Ce livre est une histoire d’expérience d’entraînement. Le tableau final décrit la totalité de vôtre plan. Vous pouvez vous y référer directement. Si vous souhaitez comprendre pourquoi ce plan est construit de la sorte, lisez ces quelques pages avant le tableau. Elles servent surtout à ce que vous puissiez l’adapter selon vos besoins. La compréhension est importante à mon sens, mais certains d’entre vous préfèrent ne pas avoir à réfléchir à «pourquoi» et préfèrent l’exécution directe, d’où les possibilités que je viens de vous présenter. 


L’histoire : 


En 2009, je me suis donné pour mission de faire un marathon, parce que le but ultime était un Ironman. Des 3 épreuves c’est l’épreuve qui me faisait le plus peur. J’ai enclenché une préparation minutieuse à l’aide d’un livre pionnier des années 70 sur le sujet, ainsi qu’à l’aide des cours que je suivais à l’époque sur la préparation en course à pied. 


Je pesais environ 80kg, pour une taille de 1m79, musclé des cuisses, peu du haut du corps. 
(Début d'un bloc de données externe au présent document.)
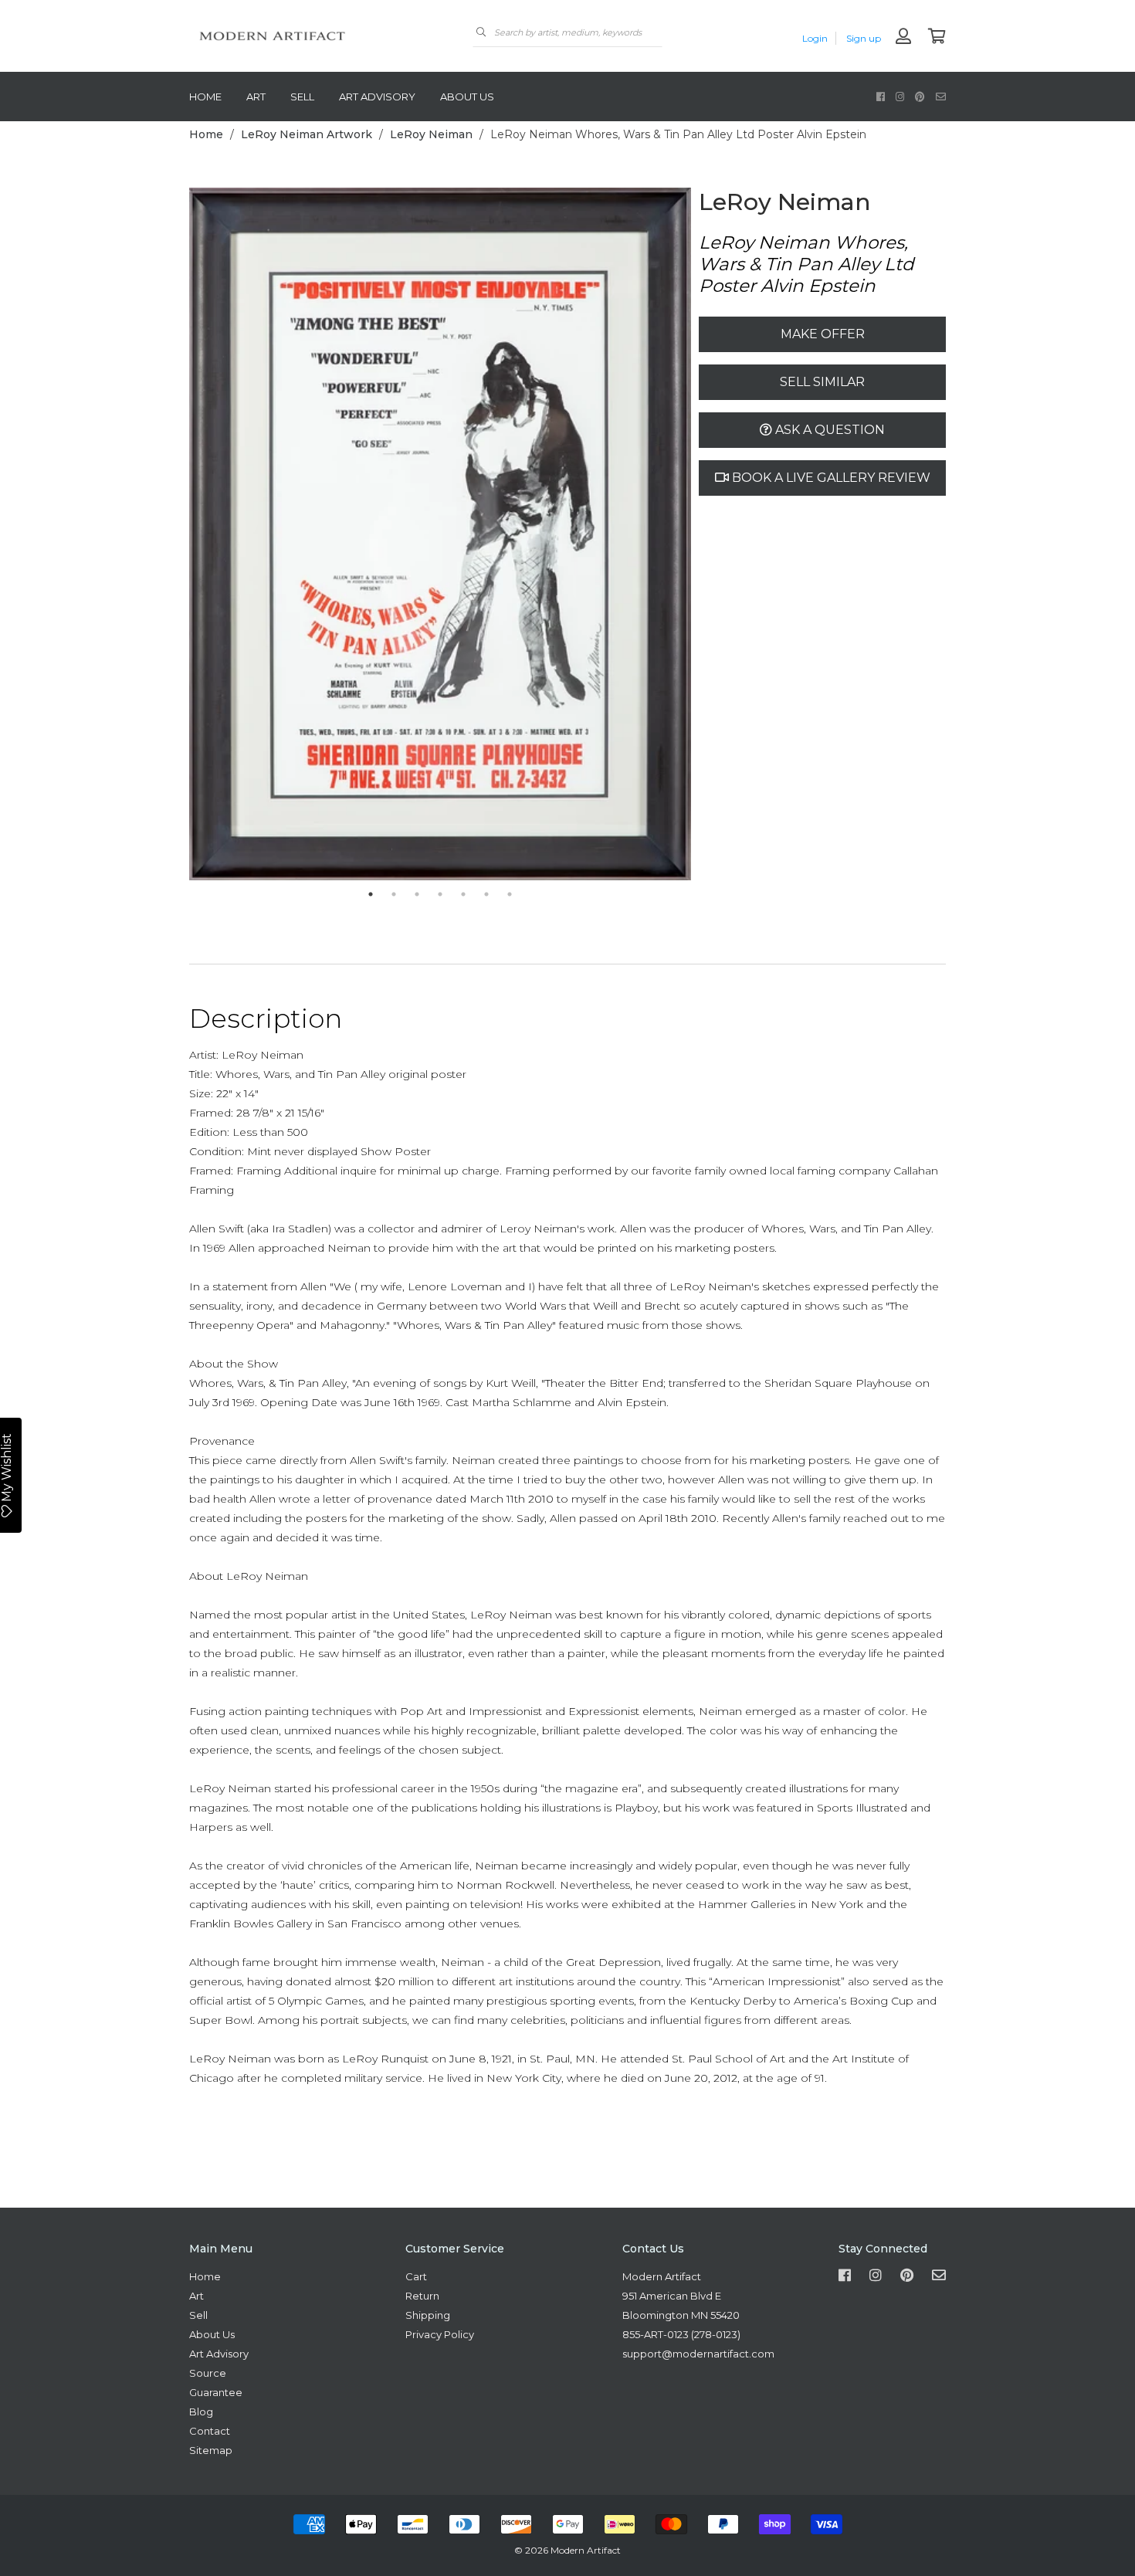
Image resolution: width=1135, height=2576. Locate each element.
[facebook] (880, 96)
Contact (209, 2431)
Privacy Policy (439, 2334)
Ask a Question (828, 429)
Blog (201, 2411)
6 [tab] (486, 894)
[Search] (481, 32)
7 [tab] (509, 894)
Ma préparation s’est déroulée en trois phases : 

-travail de fond

-travail de renforcement et de préparation à la vitesse

-travail de vitesse


En parallèle de ces phases, l’idée était d’avoir une course longue par semaine, partant de 8km, distance que je savais déjà courir, pour arriver à 33km à deux semaines du marathon (pour un poids le matin au réveil de 77kg pour la course).


J’ai effectué trois compétitions cette année là : 

-Un 8km couru en 38 minutes - 12,4 km/h de moyenne

-Un 16km couru en 1h12 minutes - 14 km/h

-Le marathon de Paris couru en 3h41min56sec - 11,4 km/h de moyenne


J’étais content de ma performance considérant mon poids et que ce soit mon premier marathon. Mais autant vous dire qu’à la fin de l’évènement j’étais déchiré en deux. Mes pieds étaient en charpie, j’arrivais à peine à marcher, j’ai mis des semaines à récupérer. 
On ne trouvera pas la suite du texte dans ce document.